### WHAT IS BEING ASKED
Starting with the line that includes "Task: Uncheck the Beschneiden checkbox", write out every remaining line of the records below exactly as it appears, leaving out any images.

Top of PROVIDED INFORMATION

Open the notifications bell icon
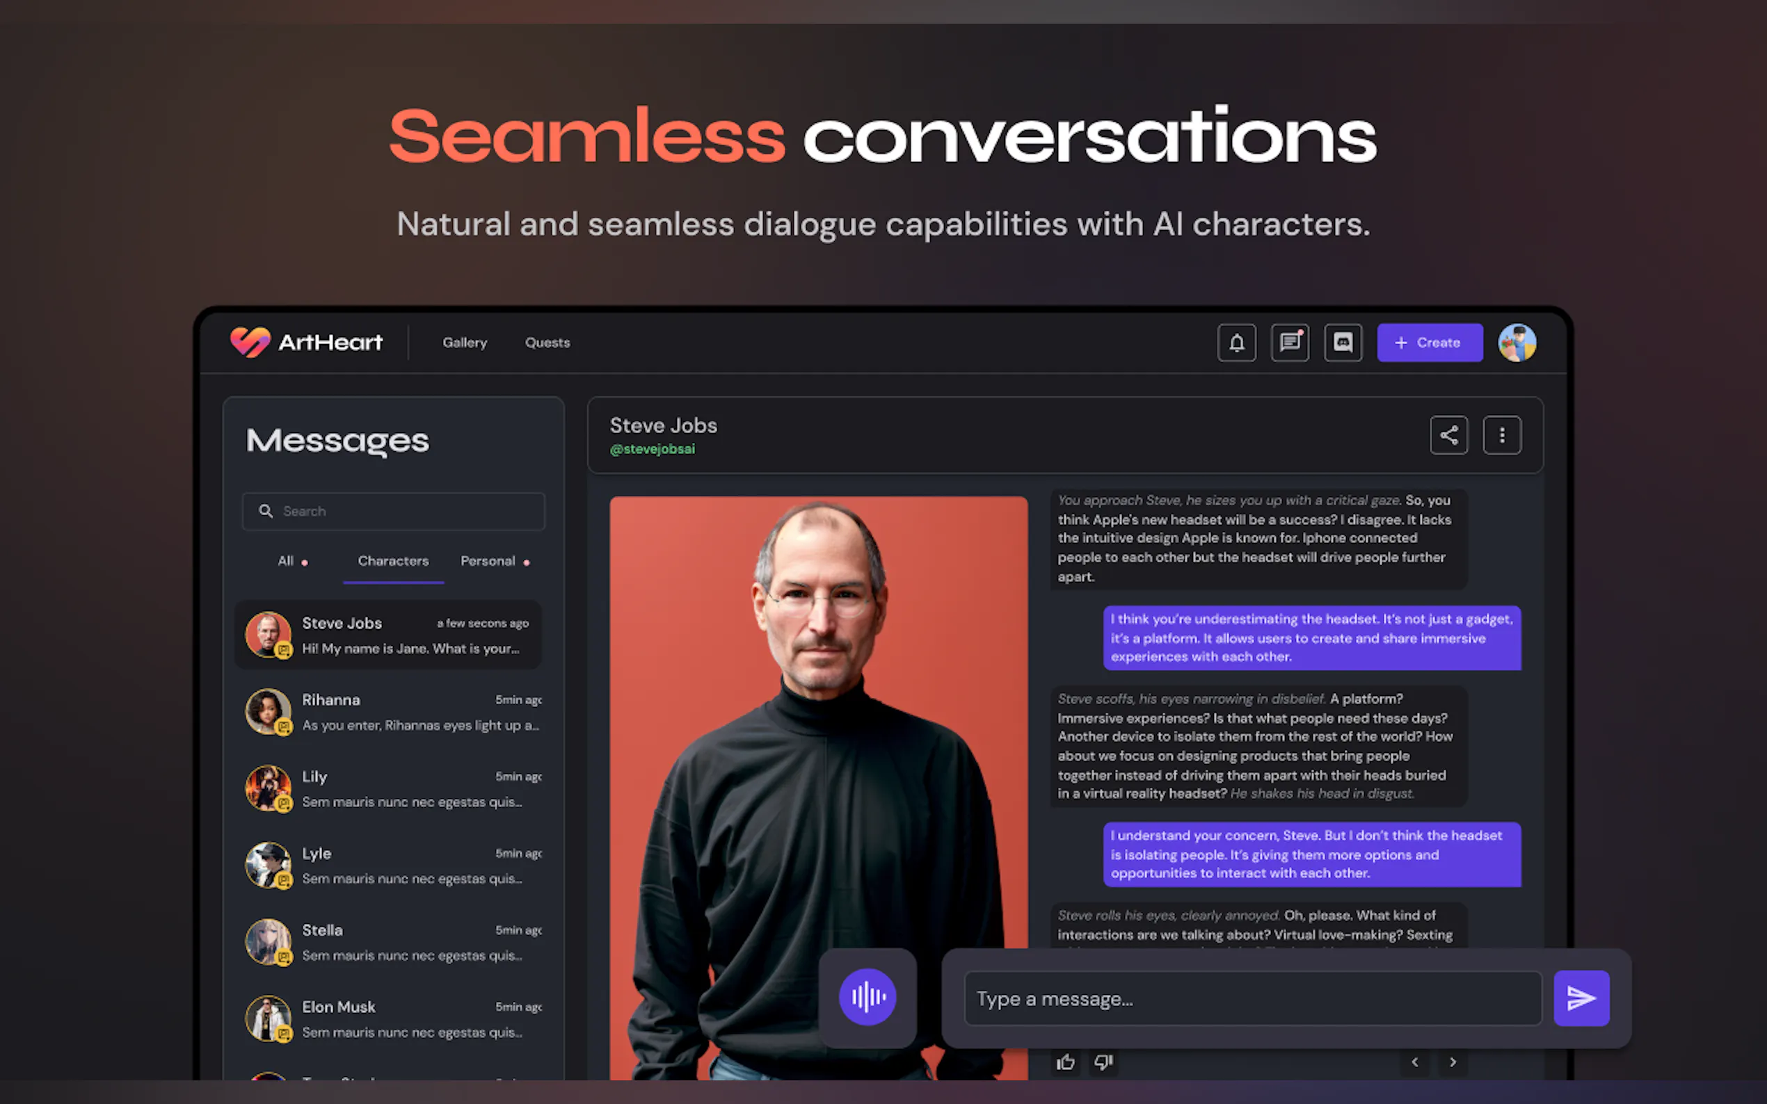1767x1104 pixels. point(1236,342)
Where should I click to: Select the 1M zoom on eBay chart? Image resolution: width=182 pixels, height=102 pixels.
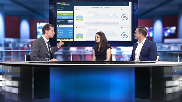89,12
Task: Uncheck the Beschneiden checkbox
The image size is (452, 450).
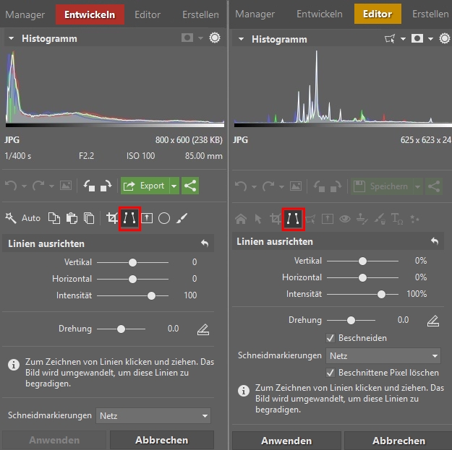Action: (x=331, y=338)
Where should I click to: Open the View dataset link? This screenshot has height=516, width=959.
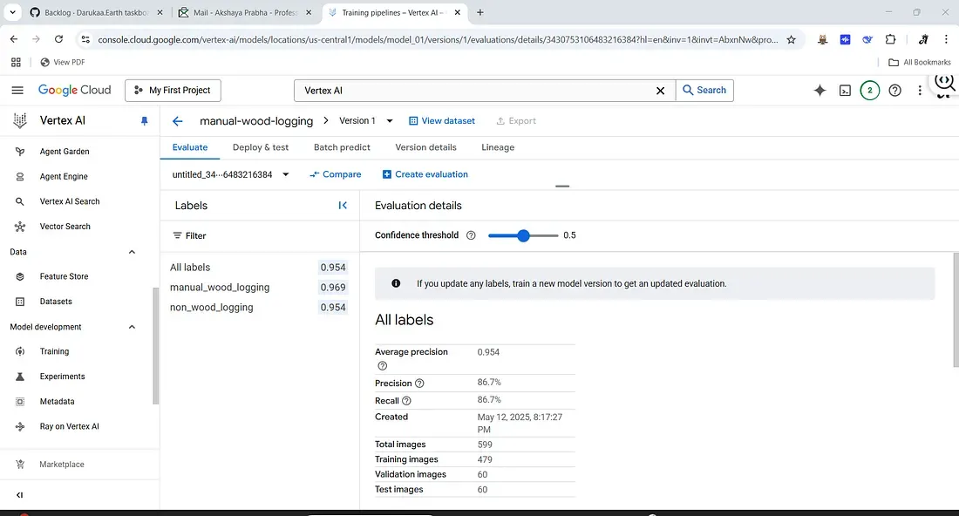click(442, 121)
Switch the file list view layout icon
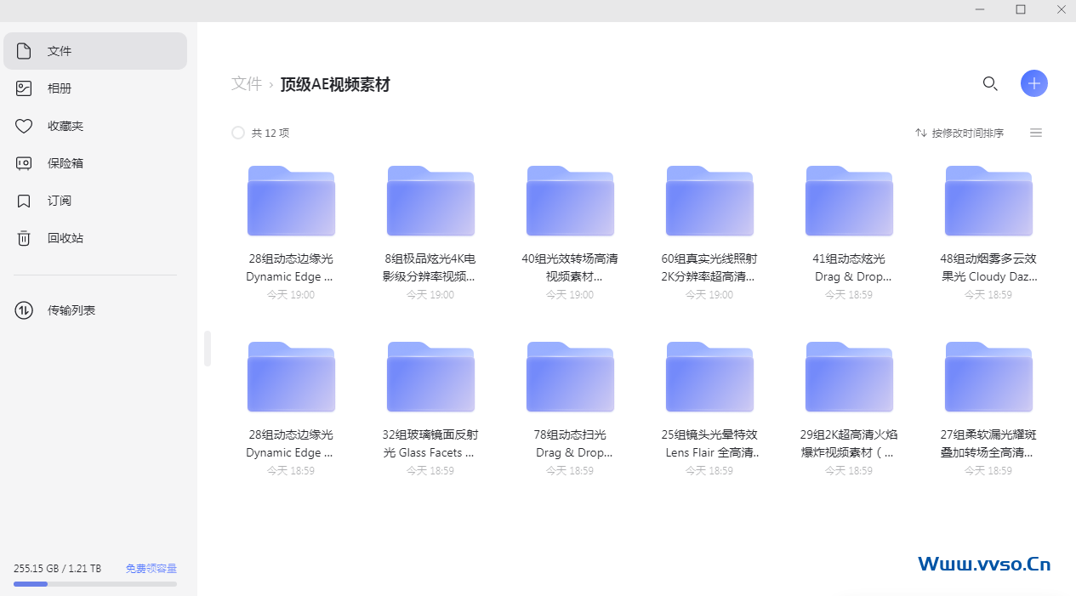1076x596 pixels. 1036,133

Bottom of PROVIDED INFORMATION

### RESULT OF THE EXERCISE
Task: Uncheck the Beschneiden checkbox
The image size is (452, 450).
Action: (x=331, y=338)
Where should I click to: Open the View dataset link? This screenshot has height=516, width=959.
click(442, 121)
Switch the file list view layout icon
1076x596 pixels. 1036,133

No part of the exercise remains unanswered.